[START Source]

From: Robert Elz <kre%munnari.OZ.AU@localhost>
To: gnats-bugs%NetBSD.org@localhost
Cc:
Subject: Re: pkg/36257 (games/wesnoth has msgfmt problems (plurals) [NetBSD
3.0])
Date: Wed, 09 May 2007 23:07:04 +0700
Date: Wed, 9 May 2007 13:25:20 +0000 (UTC)
From: obache%NetBSD.org@localhost
Message-ID: <20070509132520.C851F63B853%narn.NetBSD.org@localhost>
| Fix commited. Please confirm again.
Yes, it works with your (better) patch. On NetBSD 3.0 anyway.
However, there are two suggestions I'd make to make it even better.
First, it is never really safe with test to use an unknown string
variable unprotected in a = or != comparison.
That is, in a test like
if test "$pofile" != "-"
if the value of $pofile just happens to be "-e" or something like
that, bad things happen (ie: nothing works the way you want, and
usually the result is a bunch of strange error messages.)
The usual fix is to protect at least the leading edge of the variable value,
so it cannot possibly accidentally become a test operator, I like
to do it like ...
if test "%${pofile}%" != "%-%"
(the trailing '%' accomplishes nothing useful, I use it for aesthetics
only.)
(Note: you don't need, and cannot use, this trick on the operand of
one of the file status test operators, for what I hope are obvious
reasons, so the
-e "$pofile"

[END Source]

→ Given request 1: Reproduce the records from the line with "elliptical (1188, 476)" through the final line of the records, both ends included.

[START Input records]

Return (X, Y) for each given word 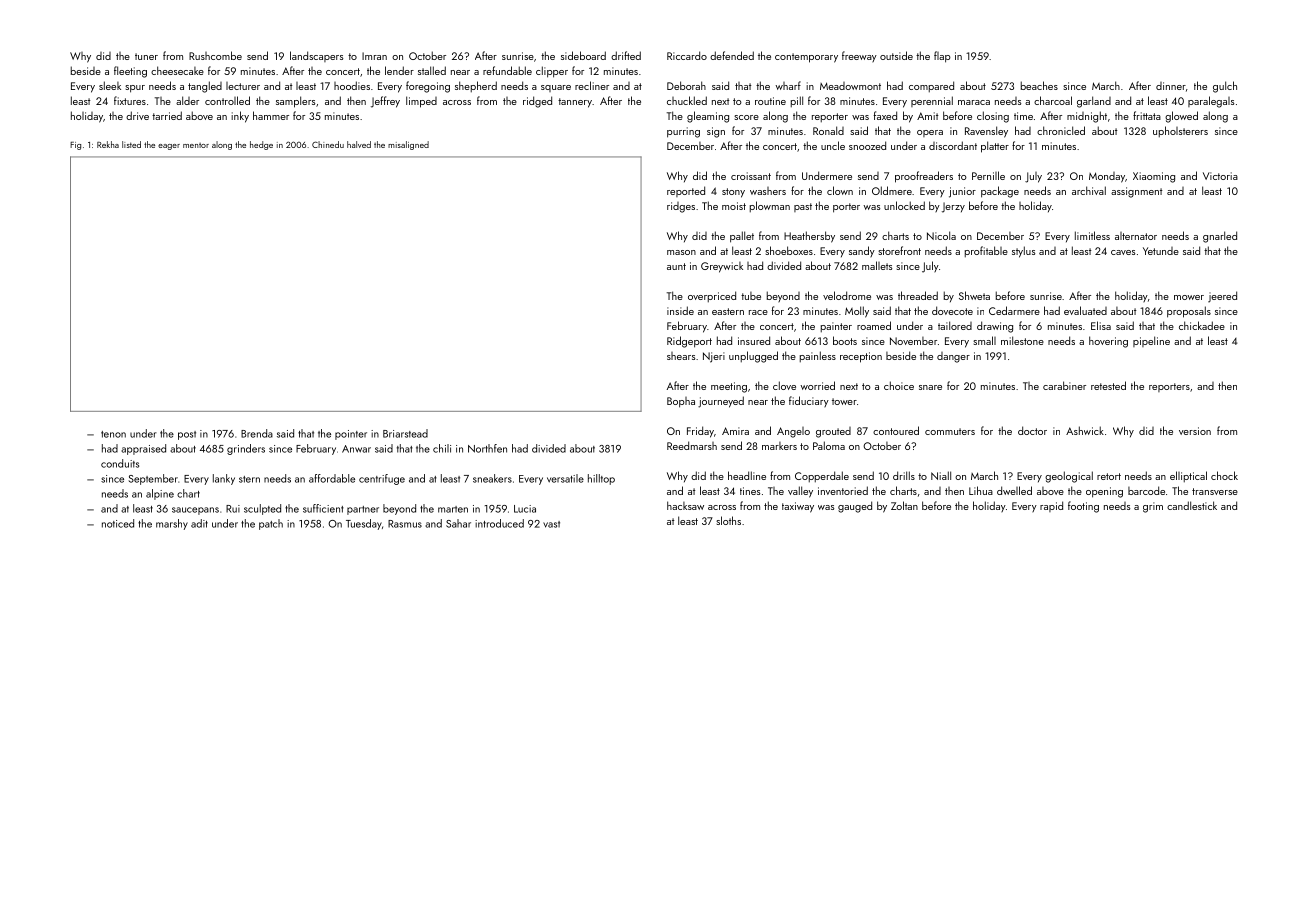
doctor (1032, 430)
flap (942, 57)
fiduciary (809, 401)
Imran (374, 56)
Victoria (1220, 176)
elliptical (1188, 476)
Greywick (722, 267)
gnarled (1220, 237)
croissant (751, 176)
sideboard (583, 55)
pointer (351, 435)
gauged (855, 507)
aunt (676, 266)
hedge (261, 145)
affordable (332, 478)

[END Input records]

→ Given request 2: Continue the email about protecting variables in shell test comparisons, starting right after its last line.

→ Reply 1:
elliptical (1188, 476)
Greywick (722, 267)
gnarled (1220, 237)
croissant (751, 176)
sideboard (583, 55)
pointer (351, 435)
gauged (855, 507)
aunt (676, 266)
hedge (261, 145)
affordable (332, 478)

→ Reply 2:
needs to stay as it is.)
Second, the test grammar has always been fragile, never really well
defined (or it used not to be, maybe posix has fixed that), so that using
complex test expressions (ones containing logical connectives, -a and -o)
has tended to give different results on one version of test than another
(it all ends up depending upon just what test decides to do first, in any
particular implementation).
To avoid that kind of problem, and especially these days with test being
a built in command in every (Bourne type) shell worth mentioning, it is
generally easier to use shell logical operators (&& and ||) and simply
run multiple test commands. So, instead of
if test "$pofile" != "-" -a ! -e "$pofile"
use
if test "%${pofile}%" != "%-%" && test ! -e "$pofile"
(or something like that, many people just use X$var instead of %$var%,
and others prefer the [ ... ] variant instead of "test" - none of that
matters.)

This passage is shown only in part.